Featured Blog

Making Ear Monsters: Developing a 3D Audio Game

Sound has always been an important component of videogames. But what happens when you turn that on its head and design a game where sound is the main driver of gameplay?

Sound has always been an important component of videogames.   But with the exception of music games, it has always taken on a supporting role for the gameplay itself.  That’s natural because video games are, well… video games.

But what challenges do we have when we turn that concept on its head and make sound the primary driver of gameplay?  In this and following posts, I’ll discuss the creation of Ear Monsters, an arcade-style casual audio game for iPhone/iPad/iPod touch that was designed with sound as the main gameplay mechanic.


There have been a few audio-only videogames over the couple of years.  Games such as Papa Sangre, Night Jar and BlindSide are excellent, innovative games that rely exclusively on audio for gameplay.

Unlike these longer, story-based games, my goal was to create a short, casual game experience, with arcade-style scoring designed to be played in bite-sized chunks.   I like the old-style arcade gameplay, where higher scores are the result of better skills and practice.  Not only does that match my short-experience goal, but it also provides a built-in achievement mechanism—you are continually trying to best your own score or that of your friends.
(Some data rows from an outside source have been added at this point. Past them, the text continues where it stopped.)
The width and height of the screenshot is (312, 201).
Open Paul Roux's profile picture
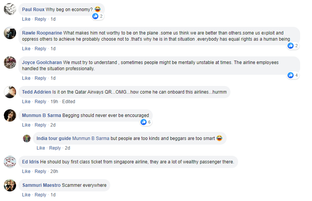coord(10,9)
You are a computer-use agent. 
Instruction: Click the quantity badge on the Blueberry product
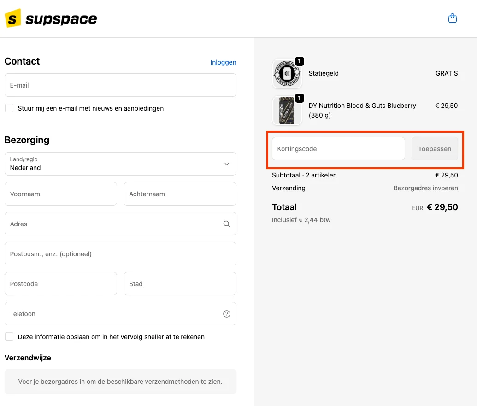point(300,98)
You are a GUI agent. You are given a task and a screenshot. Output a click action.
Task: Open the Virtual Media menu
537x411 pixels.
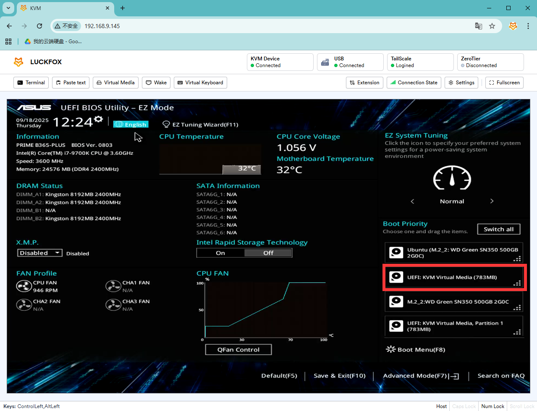click(115, 83)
I chose a gameplay mechanic driven by 3D Sound (which we’ll get to later), but inspired by traditional visually oriented games such as Fruit Ninja or Whack-a-Mole, and even Asteroids.  You can learn the basic gameplay in a few seconds, and as you get better, the game becomes more difficult in response.

In this post, I’ll be discussing the gameplay, design and accessibility challenges I faced creating the 3D audio game, Ear Monsters; in a follow-up post, I’ll cover the sound-related challenges.

GamePlay: Idea vs Reality

My initial conception was to base gameplay on variations of Whack-a-mole or Fruit Ninja, but use a 3D sound engine to place the enemies randomly in 3D space around the listener instead of visual minute mole minions or floating flung fruit.  The player would tap the screen at the spot corresponding to the location of the 3D sound enemy, and voila— an audio game.  That seemed simple enough, so I figured people would pick up on it pretty quickly.   A basic game mechanic prototype took only a few weeks to get up and running.  Here I was my initial, very sparse, very empty “playfield”:


  Ear Monsters 3D audio game

Turns out things weren’t so simple.  When faced with an utterly blank play area, people had no idea what to do.  Even when the game was described to them, the game was maddingly difficult for most.  People simply aren’t used to needing to react quickly to audio cues and audio cues alone, let alone on such a visually oriented device like an iPhone or iPad.  Players were desperate for something visual to latch on to.  One mentioned being fixated by the countdown time at the top of the screen.  On top of that, it turns out that neither our natural hearing nor 3D sound technology really makes my idealized gameplay mechanic very practical; as human beings we just aren’t very good at precisely locating sounds around us in the absence of any additional visual information.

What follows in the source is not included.